## Task goal:
The copy must run from the line containing "Task: Expand the ADP row details" through the final line of the records, both included, exactly as written. It should contain no pictures.

## Provided entries:
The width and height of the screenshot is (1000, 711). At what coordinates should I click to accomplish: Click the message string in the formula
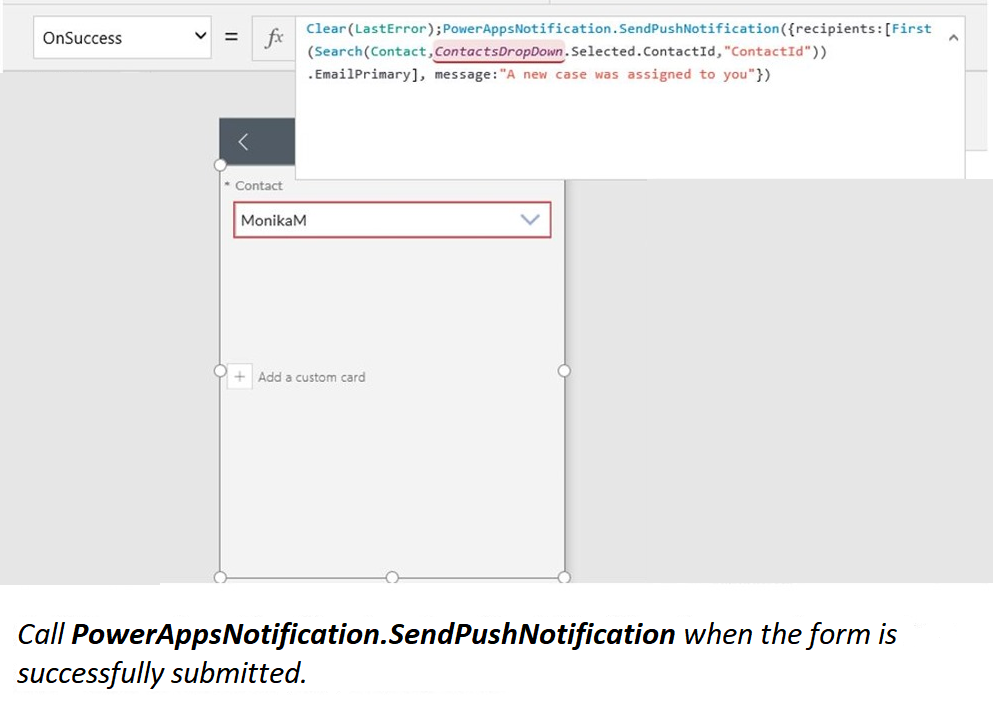(x=625, y=74)
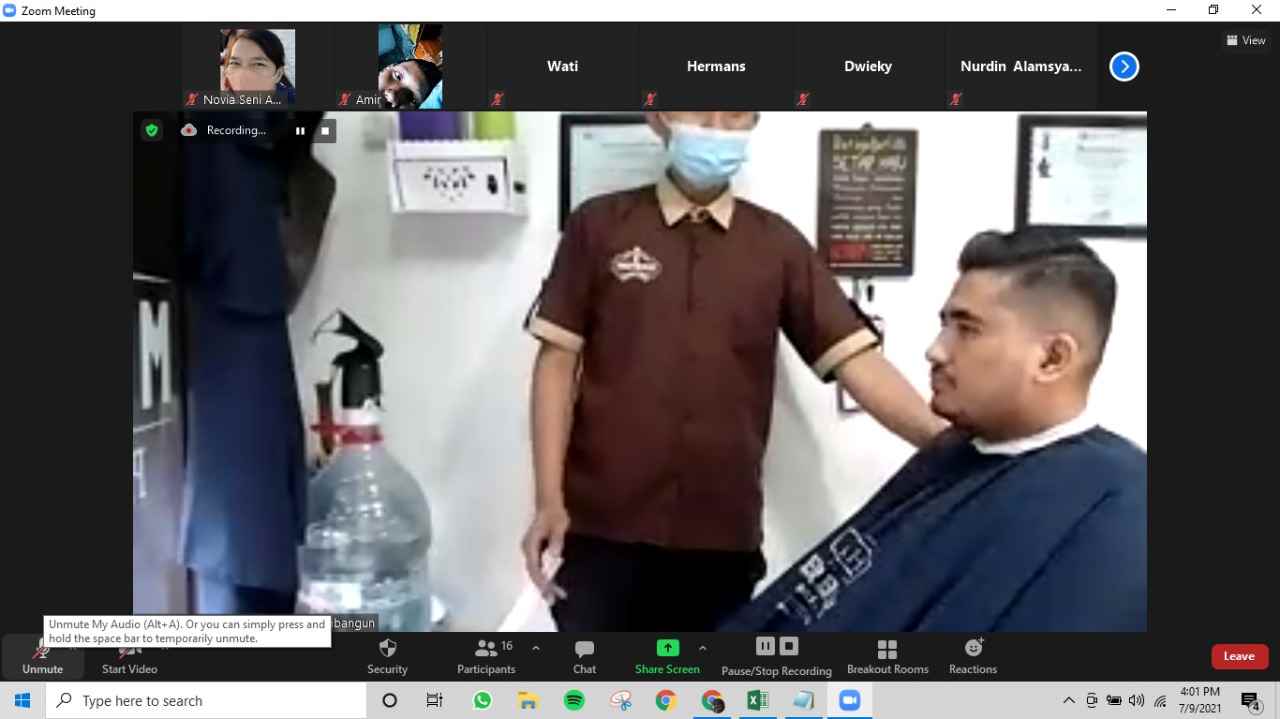Open Spotify from the taskbar
This screenshot has width=1280, height=719.
[x=574, y=701]
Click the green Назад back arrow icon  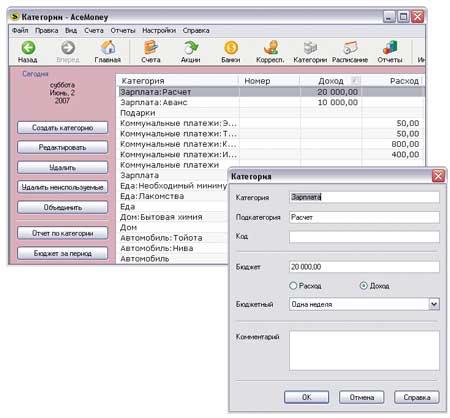tap(28, 48)
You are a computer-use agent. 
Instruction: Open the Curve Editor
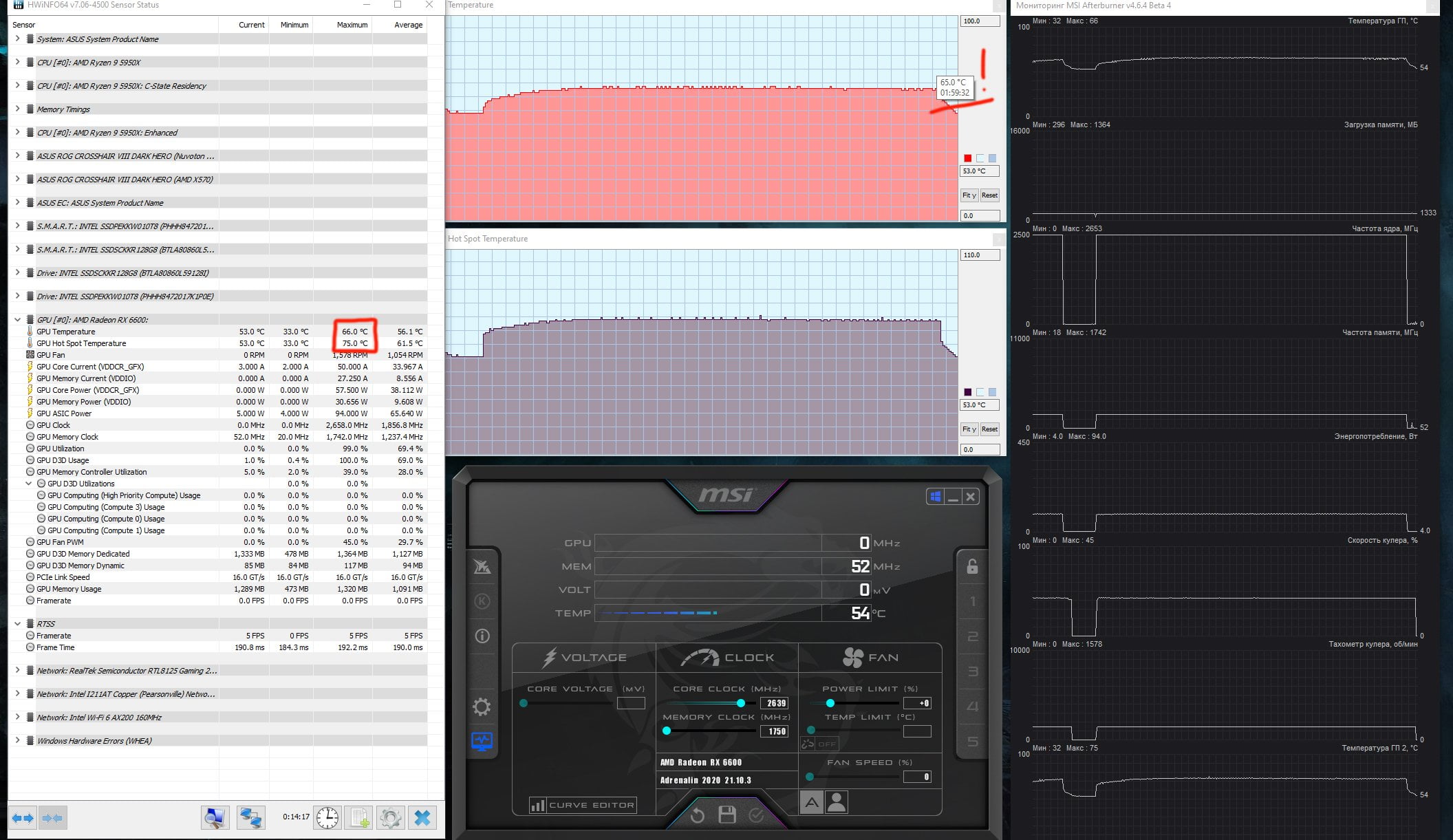tap(582, 805)
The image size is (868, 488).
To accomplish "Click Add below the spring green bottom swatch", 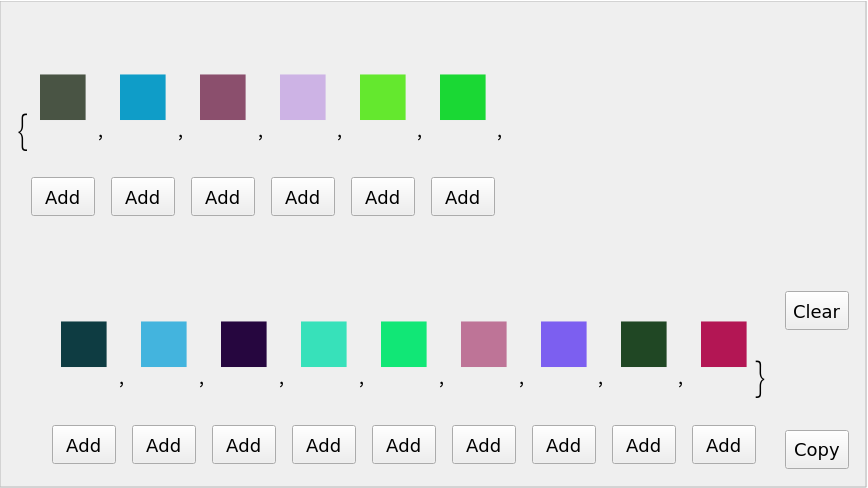I will (x=404, y=445).
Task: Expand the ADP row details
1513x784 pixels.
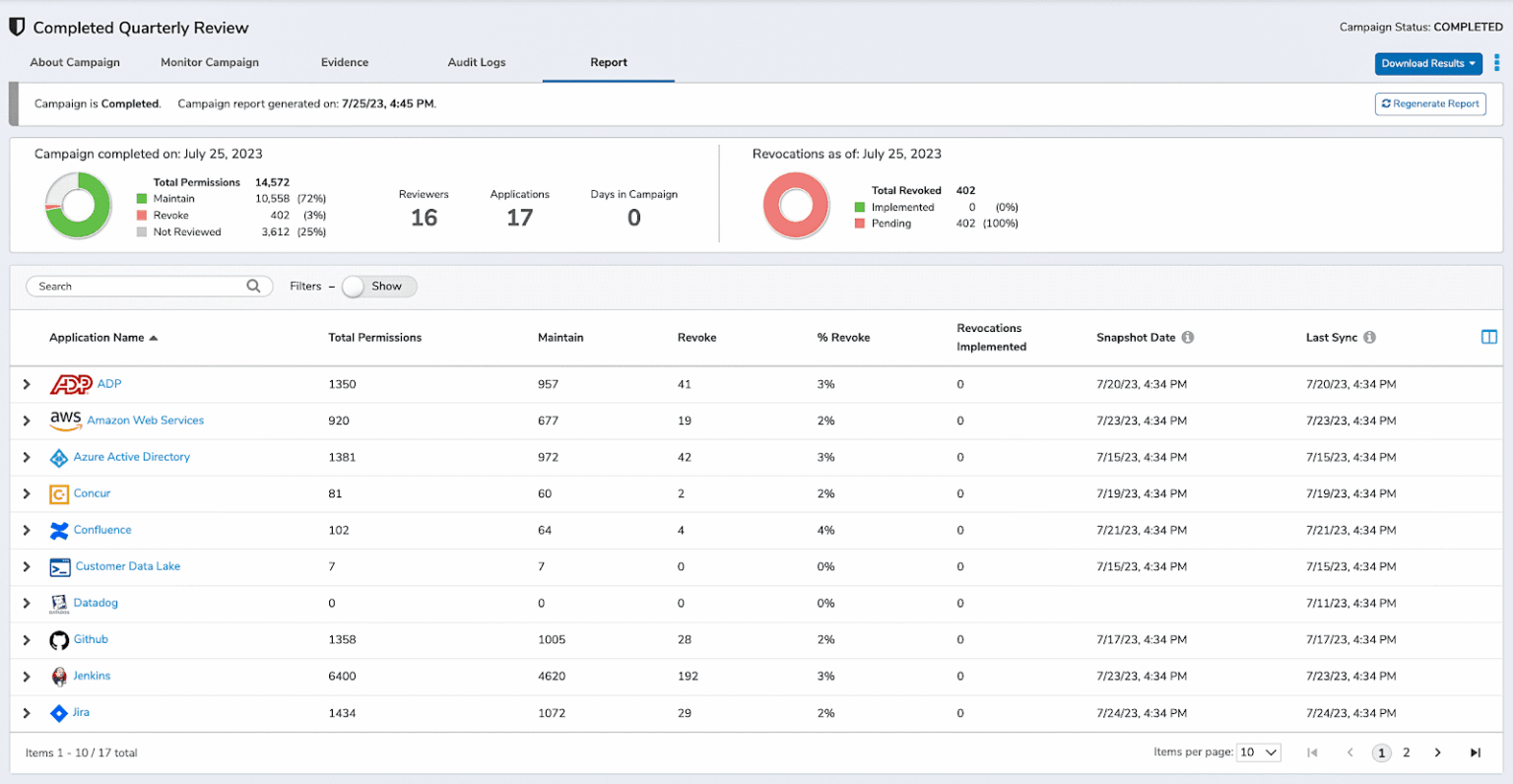Action: 27,384

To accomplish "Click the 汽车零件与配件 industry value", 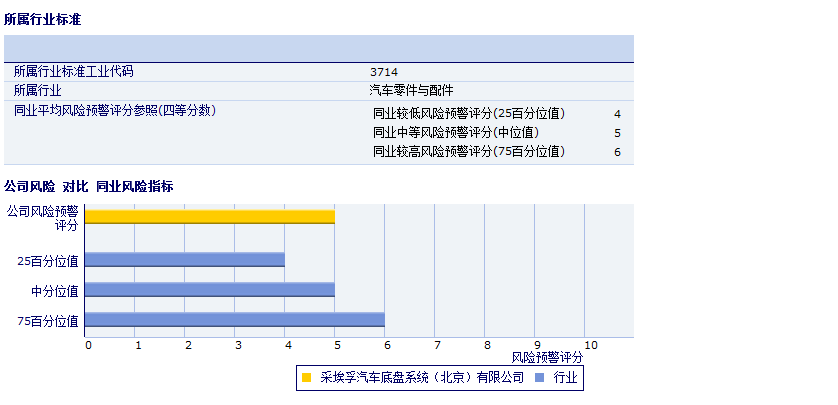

## Response to this task:
Task: Expand the ADP row details
1513x784 pixels.
Action: 27,384

To accomplish "Click the 汽车零件与配件 industry value", 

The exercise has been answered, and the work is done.